◆ Set task:
Copy the listing below line for line, and keep every character, space, and line break unchanged.

◆ Data extract:
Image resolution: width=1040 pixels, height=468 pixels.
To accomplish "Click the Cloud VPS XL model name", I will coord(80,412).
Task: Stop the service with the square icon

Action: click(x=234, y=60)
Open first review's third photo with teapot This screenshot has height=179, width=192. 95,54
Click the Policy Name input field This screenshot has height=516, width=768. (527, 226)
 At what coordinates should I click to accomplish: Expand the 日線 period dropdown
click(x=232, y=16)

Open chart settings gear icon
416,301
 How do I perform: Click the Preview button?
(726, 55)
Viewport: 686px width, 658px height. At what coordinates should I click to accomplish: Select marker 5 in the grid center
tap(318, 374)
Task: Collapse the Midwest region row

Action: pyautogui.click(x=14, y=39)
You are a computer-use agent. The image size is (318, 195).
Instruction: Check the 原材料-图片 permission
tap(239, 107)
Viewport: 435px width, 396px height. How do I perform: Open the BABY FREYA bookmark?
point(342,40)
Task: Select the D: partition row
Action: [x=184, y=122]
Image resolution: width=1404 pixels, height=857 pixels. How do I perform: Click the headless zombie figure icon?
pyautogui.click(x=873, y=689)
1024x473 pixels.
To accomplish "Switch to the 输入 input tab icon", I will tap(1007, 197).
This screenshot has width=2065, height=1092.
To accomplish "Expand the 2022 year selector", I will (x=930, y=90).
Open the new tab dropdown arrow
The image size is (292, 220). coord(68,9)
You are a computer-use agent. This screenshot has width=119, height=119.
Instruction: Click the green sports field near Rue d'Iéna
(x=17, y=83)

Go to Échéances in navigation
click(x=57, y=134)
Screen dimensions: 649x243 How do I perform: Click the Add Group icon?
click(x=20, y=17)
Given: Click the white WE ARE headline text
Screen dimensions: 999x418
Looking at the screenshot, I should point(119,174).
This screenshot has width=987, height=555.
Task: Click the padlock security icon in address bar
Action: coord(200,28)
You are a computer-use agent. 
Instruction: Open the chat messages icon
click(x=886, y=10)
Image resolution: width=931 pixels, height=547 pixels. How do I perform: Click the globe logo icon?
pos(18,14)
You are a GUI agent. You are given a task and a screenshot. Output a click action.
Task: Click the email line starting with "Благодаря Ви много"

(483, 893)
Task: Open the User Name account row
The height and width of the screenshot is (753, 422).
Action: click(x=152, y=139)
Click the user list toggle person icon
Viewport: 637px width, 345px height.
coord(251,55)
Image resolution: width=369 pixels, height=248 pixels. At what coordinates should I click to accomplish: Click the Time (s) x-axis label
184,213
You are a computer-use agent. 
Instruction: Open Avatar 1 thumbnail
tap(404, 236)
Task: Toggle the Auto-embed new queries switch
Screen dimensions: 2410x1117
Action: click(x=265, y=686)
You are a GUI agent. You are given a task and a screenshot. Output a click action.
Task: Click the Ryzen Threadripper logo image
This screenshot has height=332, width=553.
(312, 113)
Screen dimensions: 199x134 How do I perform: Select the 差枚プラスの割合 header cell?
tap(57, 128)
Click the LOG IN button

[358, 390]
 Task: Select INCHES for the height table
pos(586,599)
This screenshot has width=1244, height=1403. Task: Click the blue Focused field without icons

◆ Result for this exercise:
Image resolution: width=1040 pixels, height=468 pixels.
To accomplish "Click the Cloud VPS XL model name", I will coord(80,412).
Task: Stop the service with the square icon

Action: click(x=234, y=60)
Open first review's third photo with teapot This screenshot has height=179, width=192. 95,54
Click the Policy Name input field This screenshot has height=516, width=768. (527, 226)
 At what coordinates should I click to accomplish: Expand the 日線 period dropdown
click(x=232, y=16)

Open chart settings gear icon
416,301
 How do I perform: Click the Preview button?
(726, 55)
Viewport: 686px width, 658px height. At what coordinates should I click to accomplish: Select marker 5 in the grid center
tap(318, 374)
Task: Collapse the Midwest region row

Action: pyautogui.click(x=14, y=39)
You are a computer-use agent. The image size is (318, 195).
Instruction: Check the 原材料-图片 permission
tap(239, 107)
Viewport: 435px width, 396px height. How do I perform: Open the BABY FREYA bookmark?
point(342,40)
Task: Select the D: partition row
Action: [x=184, y=122]
Image resolution: width=1404 pixels, height=857 pixels. How do I perform: Click the headless zombie figure icon?
pyautogui.click(x=873, y=689)
1024x473 pixels.
To accomplish "Switch to the 输入 input tab icon", I will tap(1007, 197).
This screenshot has width=2065, height=1092.
To accomplish "Expand the 2022 year selector", I will (x=930, y=90).
Open the new tab dropdown arrow
The image size is (292, 220). coord(68,9)
You are a computer-use agent. This screenshot has width=119, height=119.
Instruction: Click the green sports field near Rue d'Iéna
(x=17, y=83)

Go to Échéances in navigation
click(x=57, y=134)
Screen dimensions: 649x243 How do I perform: Click the Add Group icon?
click(x=20, y=17)
Given: Click the white WE ARE headline text
Screen dimensions: 999x418
Looking at the screenshot, I should point(119,174).
This screenshot has width=987, height=555.
Task: Click the padlock security icon in address bar
Action: coord(200,28)
You are a computer-use agent. 
Instruction: Open the chat messages icon
click(x=886, y=10)
Image resolution: width=931 pixels, height=547 pixels. How do I perform: Click the globe logo icon?
pos(18,14)
You are a GUI agent. You are given a task and a screenshot. Output a click action.
Task: Click the email line starting with "Благодаря Ви много"

(483, 893)
Task: Open the User Name account row
The height and width of the screenshot is (753, 422).
Action: click(x=152, y=139)
Click the user list toggle person icon
Viewport: 637px width, 345px height.
coord(251,55)
Image resolution: width=369 pixels, height=248 pixels. At what coordinates should I click to accomplish: Click the Time (s) x-axis label
184,213
You are a computer-use agent. 
Instruction: Open Avatar 1 thumbnail
tap(404, 236)
Task: Toggle the Auto-embed new queries switch
Screen dimensions: 2410x1117
Action: click(x=265, y=686)
You are a GUI agent. You are given a task and a screenshot. Output a click action.
Task: Click the Ryzen Threadripper logo image
This screenshot has height=332, width=553.
(312, 113)
Screen dimensions: 199x134 How do I perform: Select the 差枚プラスの割合 header cell?
tap(57, 128)
Click the LOG IN button

[358, 390]
 Task: Select INCHES for the height table
pos(586,599)
This screenshot has width=1244, height=1403. Task: Click the blue Focused field without icons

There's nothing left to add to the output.